- Task list -
A) Rewrite the track listing, everything from "3 ‘Horse sings" down to "you a file.", putting "album" wherever "CD" appears.
B) Summarize the track listing in two sentences.
C) Answer these questions from the track listing, one per line:
(i) In what year is 'Horse sings from cloud' dated?
(ii) What running time is given for 'David Tudor'?
(iii) How many instrumental groups is the alternative version of 'Quintessential' for?

- Source text -
►
Six chamber works played by Apartment House


1 ‘Quintessential’ (1996)   6:11              Youtube extract 1  

2 ‘Sound Piece’ (1998)   8:26

3 ‘Horse sings from cloud’   (1975)   7:23

4 ‘From unknown silences’  (1996)   6:45

5 ‘David Tudor’  (1980)    8:44

6-12  ‘Tree/Peace’   (1984)    41:44      Youtube extract 2


We wanted to include an alternative realisation of ‘Quintessential’ for two instrumental groups, but there wasn’t room on the CD. This additional track is available as a download for free. Email us at info(at)anothertimbre(dot)com  & we’ll send you a file.
◄
- Provided records -
►
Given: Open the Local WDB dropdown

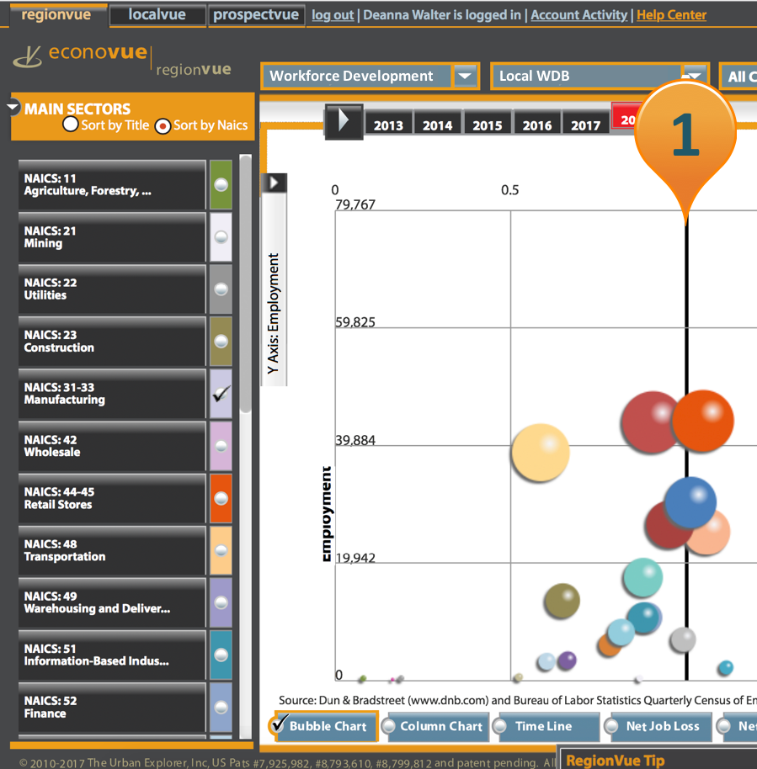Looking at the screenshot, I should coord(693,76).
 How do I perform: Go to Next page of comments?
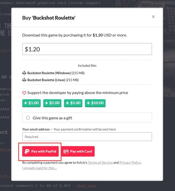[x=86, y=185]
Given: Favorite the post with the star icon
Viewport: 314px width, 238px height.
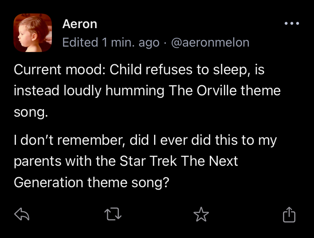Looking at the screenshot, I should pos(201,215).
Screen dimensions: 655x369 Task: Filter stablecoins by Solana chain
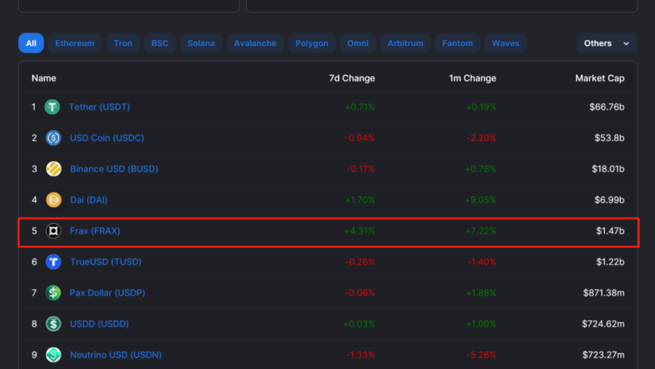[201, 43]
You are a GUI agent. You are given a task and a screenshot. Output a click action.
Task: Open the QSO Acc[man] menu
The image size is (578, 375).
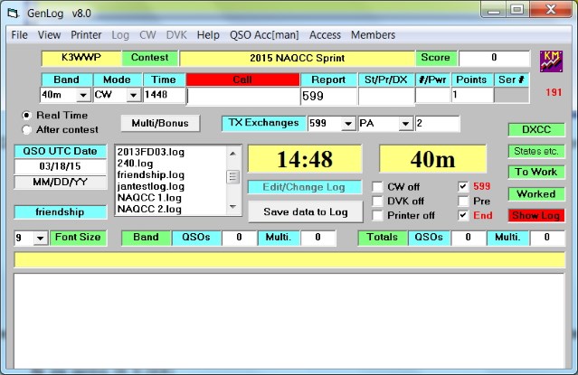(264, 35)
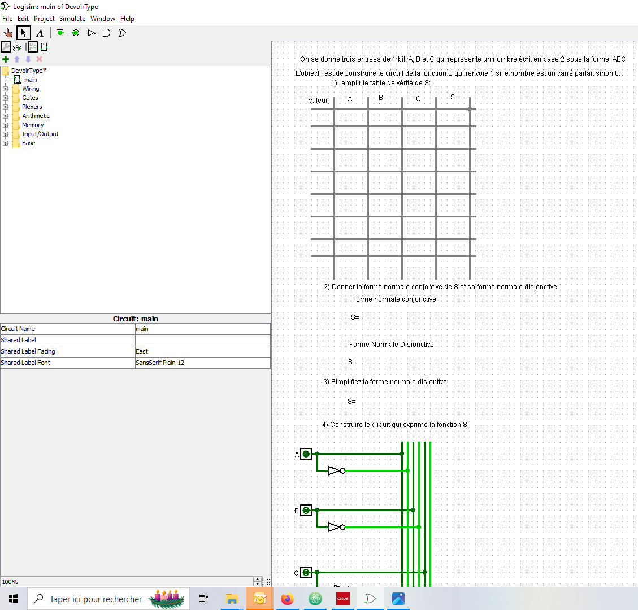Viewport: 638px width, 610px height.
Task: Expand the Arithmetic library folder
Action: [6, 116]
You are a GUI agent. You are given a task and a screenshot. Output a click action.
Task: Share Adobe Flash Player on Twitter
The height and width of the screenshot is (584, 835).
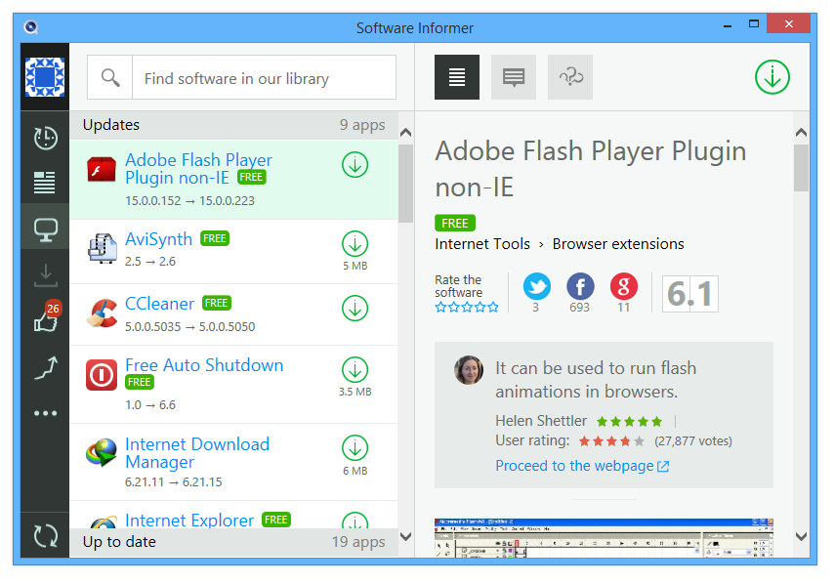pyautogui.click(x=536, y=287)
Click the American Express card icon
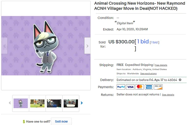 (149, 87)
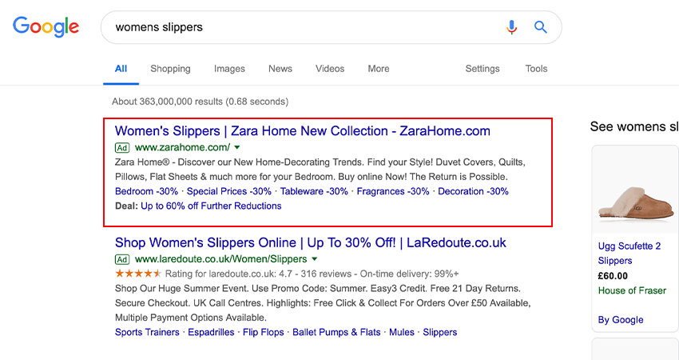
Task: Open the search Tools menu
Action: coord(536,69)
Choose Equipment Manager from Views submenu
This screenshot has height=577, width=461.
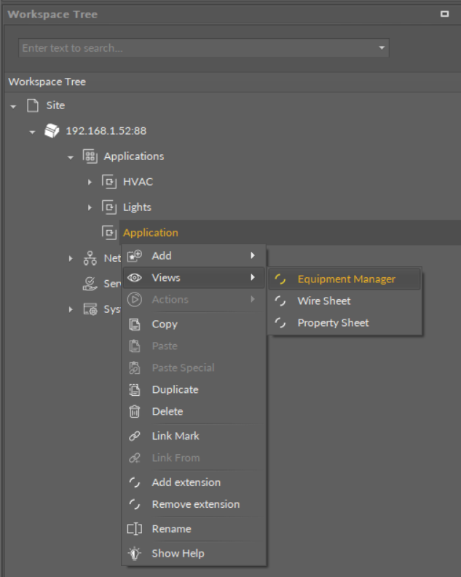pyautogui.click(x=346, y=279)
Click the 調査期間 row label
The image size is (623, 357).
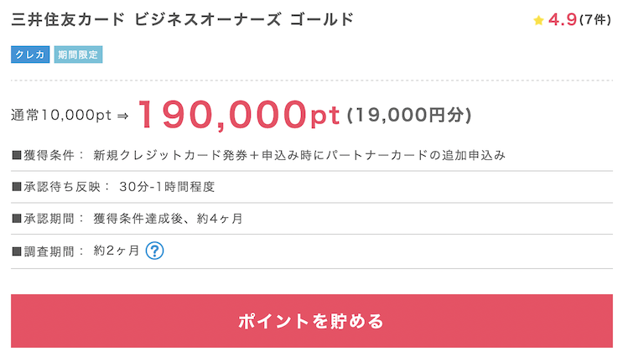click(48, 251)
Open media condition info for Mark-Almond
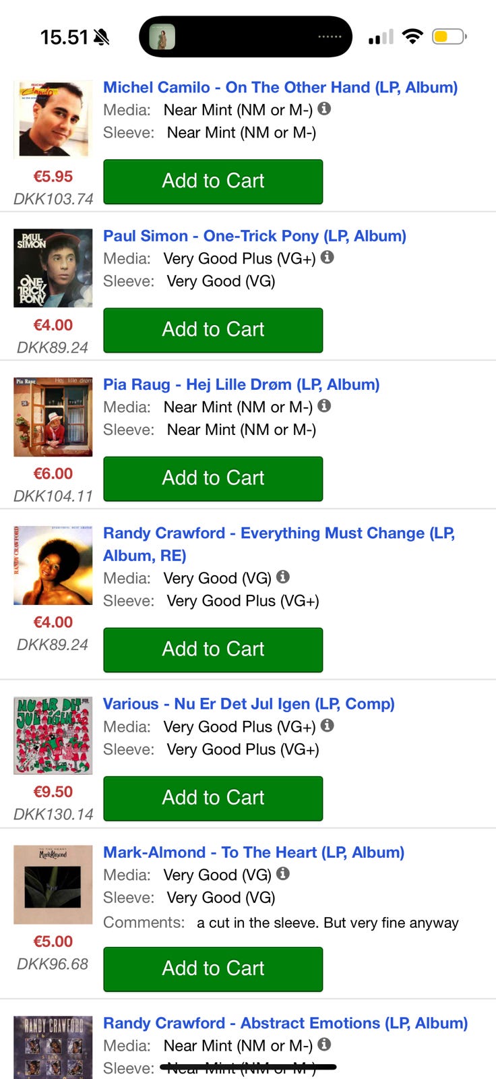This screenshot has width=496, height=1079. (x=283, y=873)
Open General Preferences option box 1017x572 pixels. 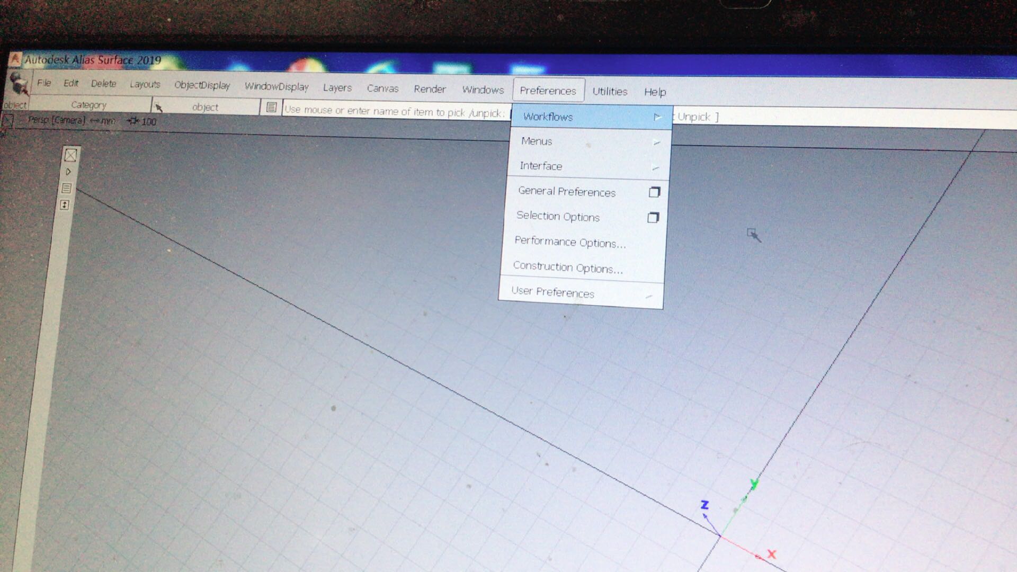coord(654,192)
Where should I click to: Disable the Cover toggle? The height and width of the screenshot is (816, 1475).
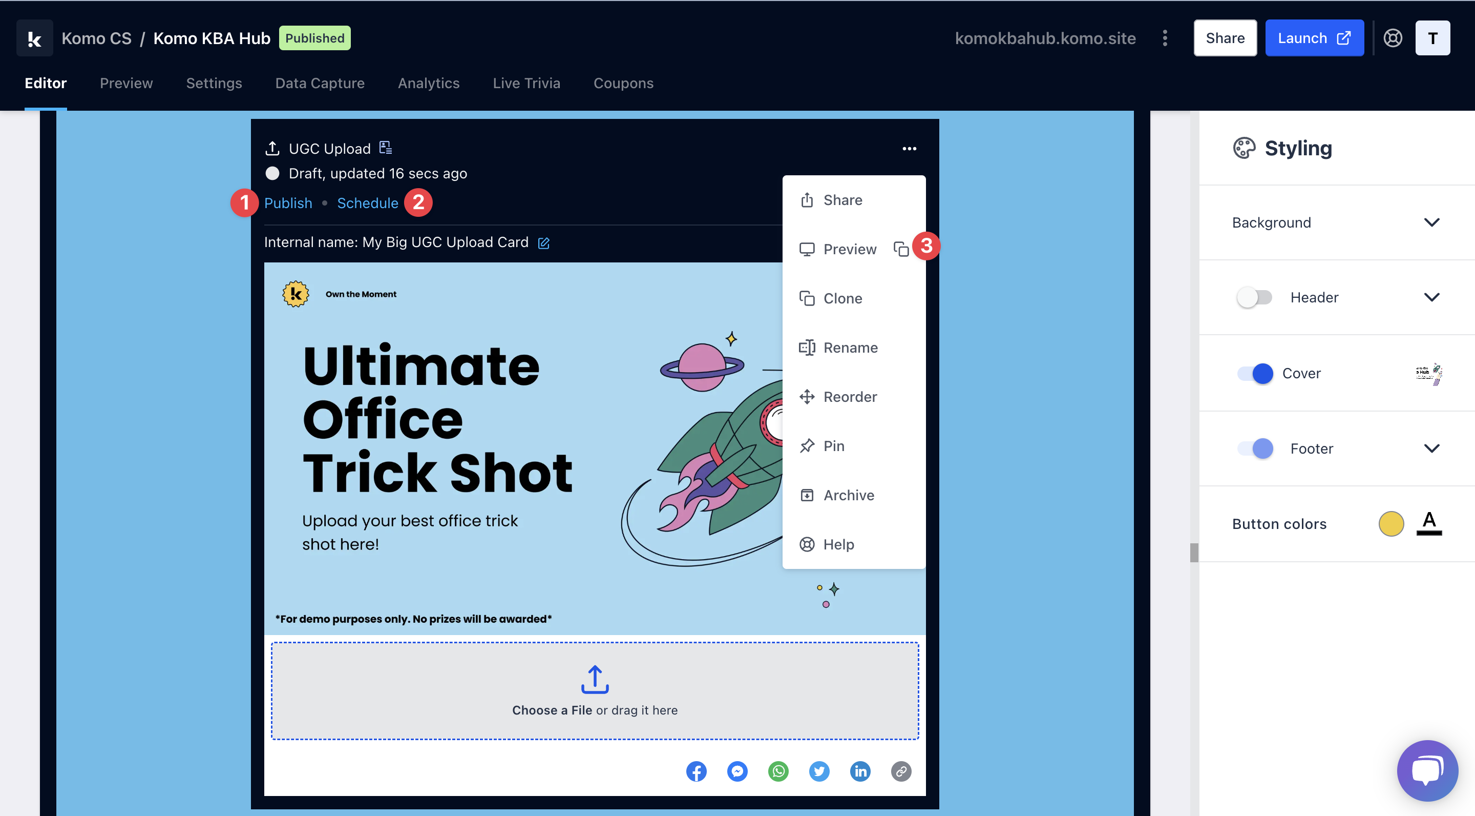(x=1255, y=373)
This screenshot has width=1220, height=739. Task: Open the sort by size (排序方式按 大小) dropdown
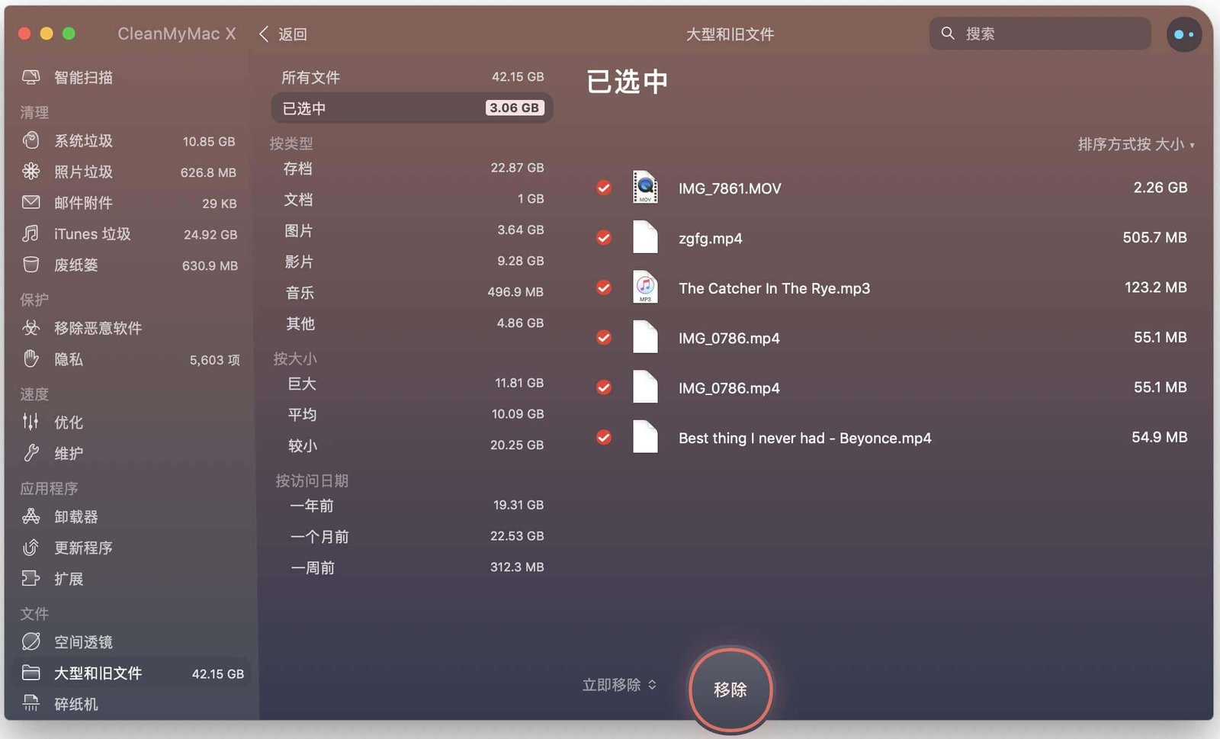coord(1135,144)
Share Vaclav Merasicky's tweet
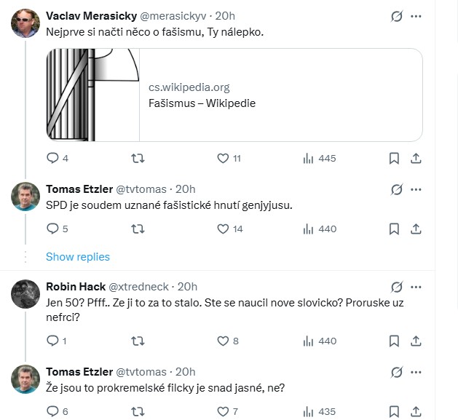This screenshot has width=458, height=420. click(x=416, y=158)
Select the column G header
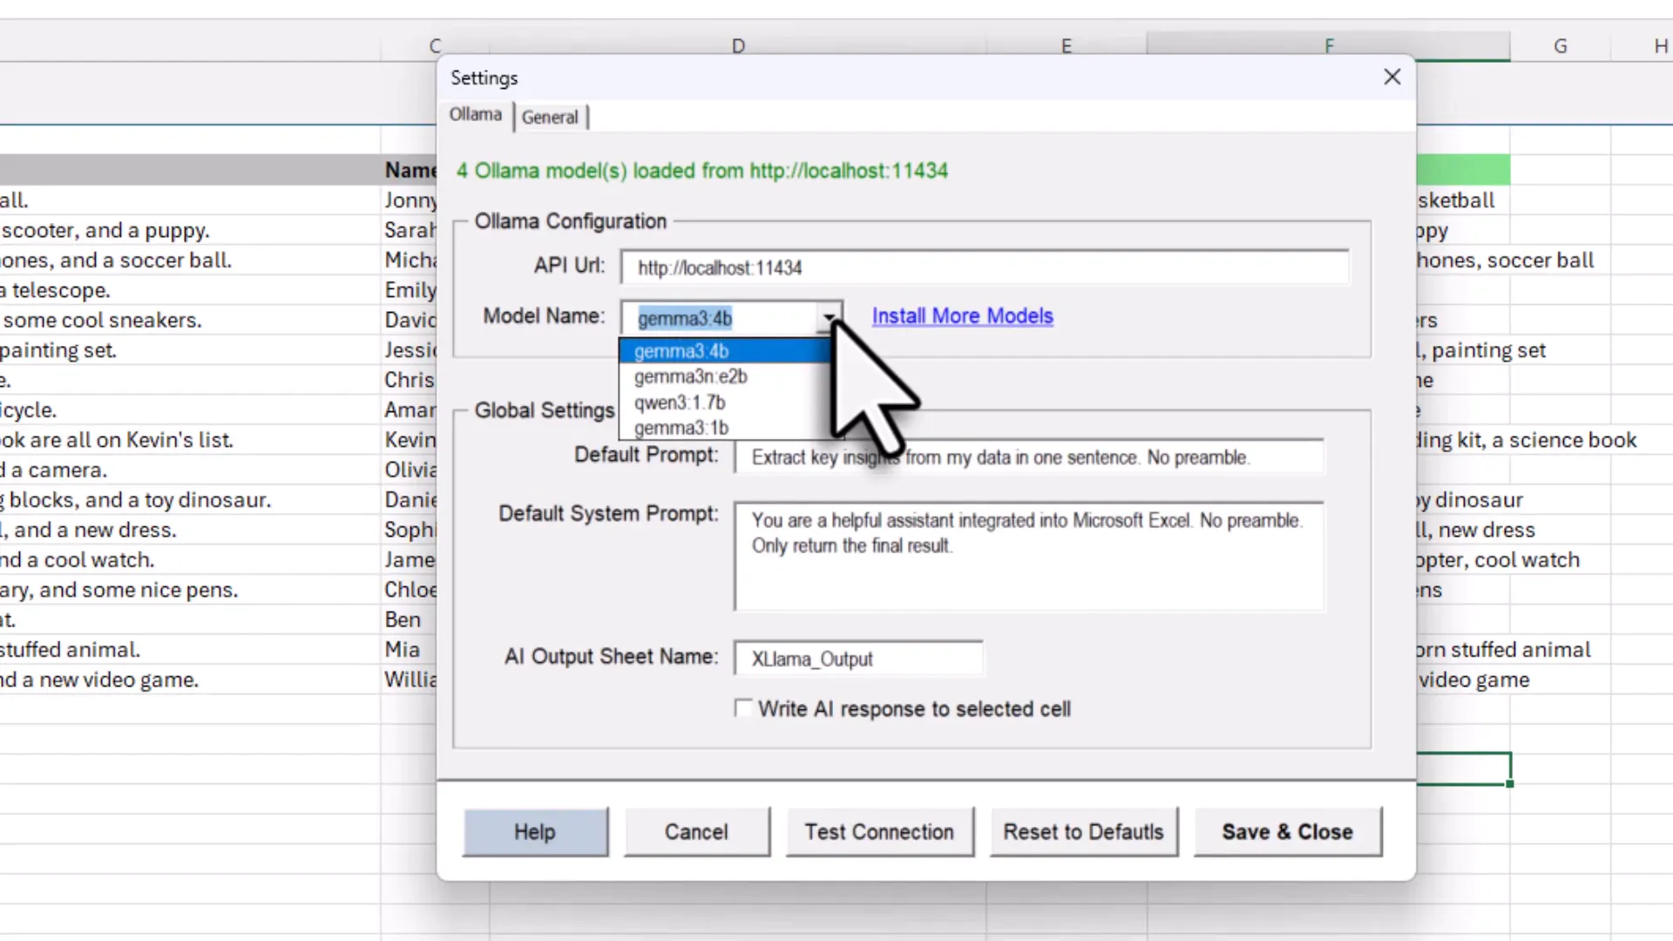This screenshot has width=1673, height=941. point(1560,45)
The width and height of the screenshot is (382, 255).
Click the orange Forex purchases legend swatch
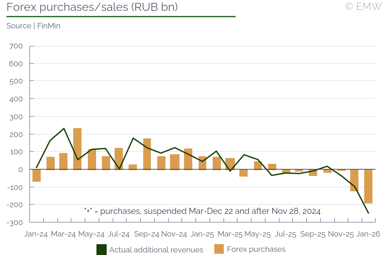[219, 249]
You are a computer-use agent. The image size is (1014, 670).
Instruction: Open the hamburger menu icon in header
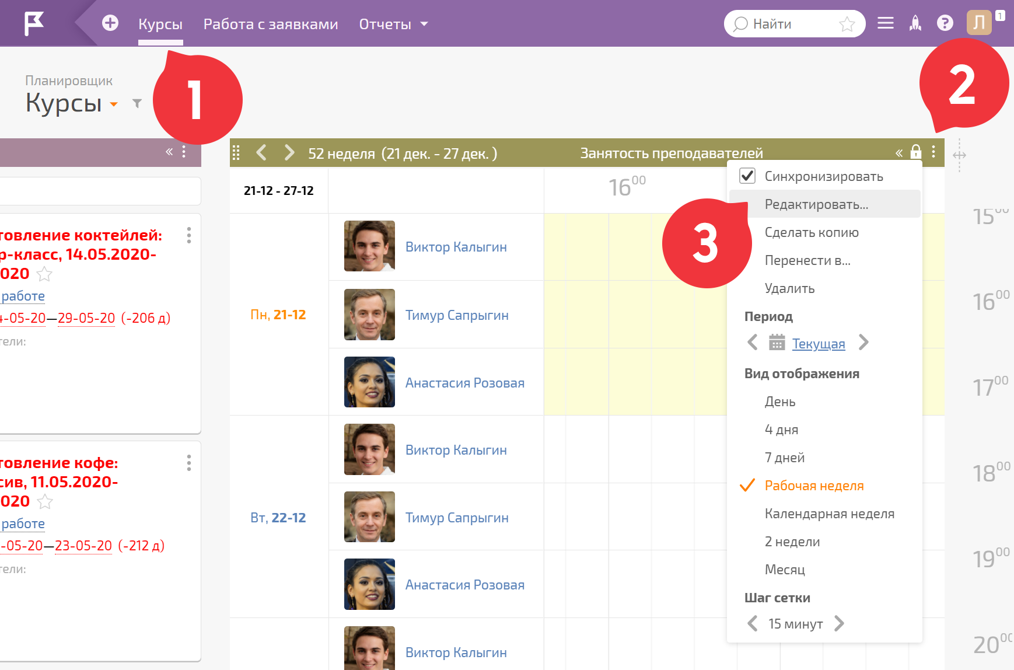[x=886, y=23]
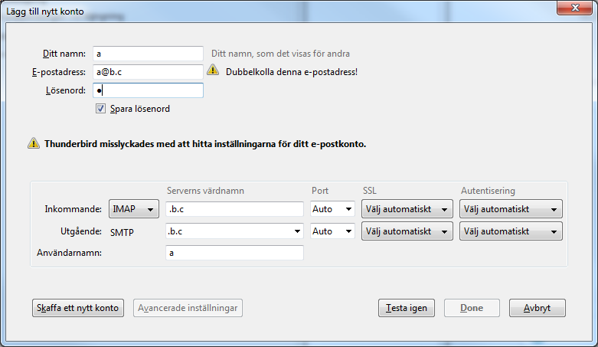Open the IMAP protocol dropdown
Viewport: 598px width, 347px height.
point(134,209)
◄
- Answers to the exercises -
A)
3 ‘Horse sings from cloud’   (1975)   7:23

4 ‘From unknown silences’  (1996)   6:45

5 ‘David Tudor’  (1980)    8:44

6-12  ‘Tree/Peace’   (1984)    41:44      Youtube extract 2


We wanted to include an alternative realisation of ‘Quintessential’ for two instrumental groups, but there wasn’t room on the album. This additional track is available as a download for free. Email us at info(at)anothertimbre(dot)com  & we’ll send you a file.

B) Apartment House plays six chamber works, from 'Quintessential' (1996) to 'Tree/Peace' (1984), which runs 41:44 across tracks 6-12. An alternative version of 'Quintessential' for two instrumental groups did not fit on the CD but can be had as a free download by email.

C)
(i) 1975
(ii) 8:44
(iii) Two